1966 yılında Charles Whitman, kulenin gözlem katına çıktı ve ardından aşağıdaki sivil insanlara gelişigüzel ateş etmeye başlamıştı ve on üç kişinin öldüğü ve otuz beş kişinin yaralandığı olayda polis tarafından vurularak öldürülmüştü. Bu olayla alakalı durum ise Charles Whitman’ın böyle bir eylemi gerçekleştireceğine dair herhangi bir ipucu vermemiş olmasıydı. Geçmişte herhangi bir şiddet olaylarına karışmamış, eğitimli biri olmasına karşın son zamanlarda kendisini sıra dışı ve mantıksız düşüncelerinin olduğunu ve ölümünden sonra otopsi yapılarak anlam veremediği bir dizi olguları merak etmiştir. Yapılan otopsi sonucunda küçük bir beyin tümörü tespit edilmiş ve bu tümör amigdalaya baskı yapması sonucu korku ve saldırganlıkla ilgili yapının ortaya çıkmasına olanak vermiştir. Beynimiz ve vücudumuz yaşantımız boyunca sürekli değişir ve değişkenlik göstermektedir. Bu değişimleri algılamak biz insanoğlu olarak algılamamız hızı bakımından güçleşmektedir.
O zaman kontrol kimde? Sorusuna yanıt arayalım…

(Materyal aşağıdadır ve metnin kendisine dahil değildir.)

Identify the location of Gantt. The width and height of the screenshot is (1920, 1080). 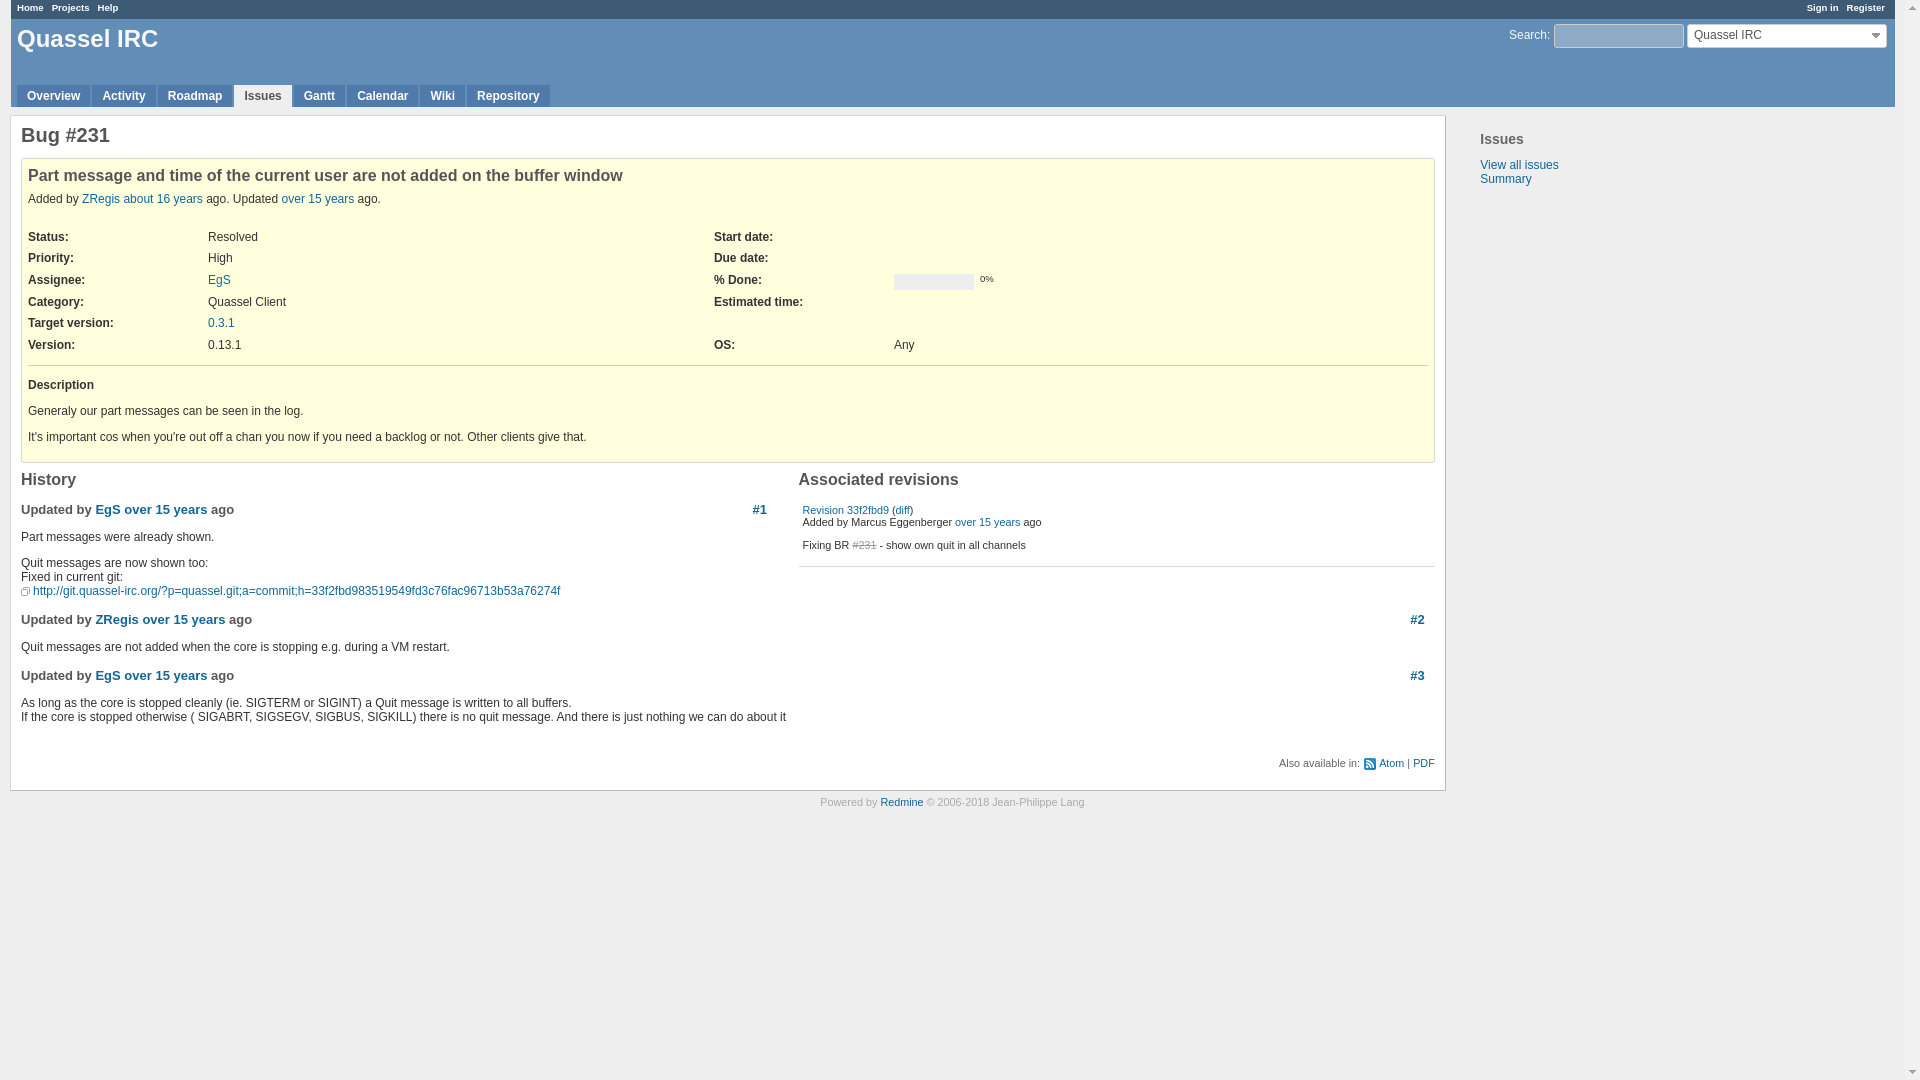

Günlük işlerimiz yaptığımız bir noktayı düşünelim. Sabah kalkıyoruz ve elimizi yüzümüzü yıkıyoruz, mutfağa doğru yönelip çayımızı demliyoruz. Daha sonra dolaptan kahvaltılıkları çıkarıyoruz ve melemen yapmak için ocağın başına geçiyoruz. Bütün bu olayların yaşamımızda ihtiyaçlarımızdan, arzularımızdan ve planlı olduğunun farkındayız. Bu bilinçli farkındalığımız bizi hangi ölçüde kontrol edebiliyor? Aslına bakarsanız bilinçdışı olarak da beyin işbaşında. Şöyle bir örnek vermek gerekirse kahvede çay içiyorsunuz ve yanınızda sohbet ettiğiniz insanlarla dolu. Çay bardağınızı kaldırdığınız andan itibaren daha önce deneyimlediğim ortamlardaki belleğim yeniden harekete geçiyor. Frontal korteks, sinyalleri motor kortekse gönderiyor. Burası bardağı kavramam için gövdem, kolum ve elim devreye girecek kasları koordine eden bölge. Bardağa dokunduğumda, bardağın ağırlığı, sıcaklığı ve kayganlığı hakkındaki tonlarca bilgi sinirler aracılığıyla beyne iletiliyor. Bardağı kaldırırken ki kuvvet beynimde saniyenin kesirleri ölçeğinde. Oysa ben beynimin içindeki elektrik fırtınasını algılayamıyorum bile. Dikkat edelim ki konuşurken sözcüklerin ağzımızdan çıkış hızını kendimiz bile tespit edemeyebiliriz. Ama beynimiz yine sahne arkasında fiil çekimlerini, cümlenin yapısının nasıl olması gerektiğini bu karmaşık düzeni bizim adımıza biçimlendirip üretmektedir. Bilinçdışının derinliklerini aydınlatmaya çalışan ilk kişi Sigmund Freud’dur. Nöroloji alanında uzmanlaşması psikolojik bozuklukların tedavisi için önemli rol oynamaktadır.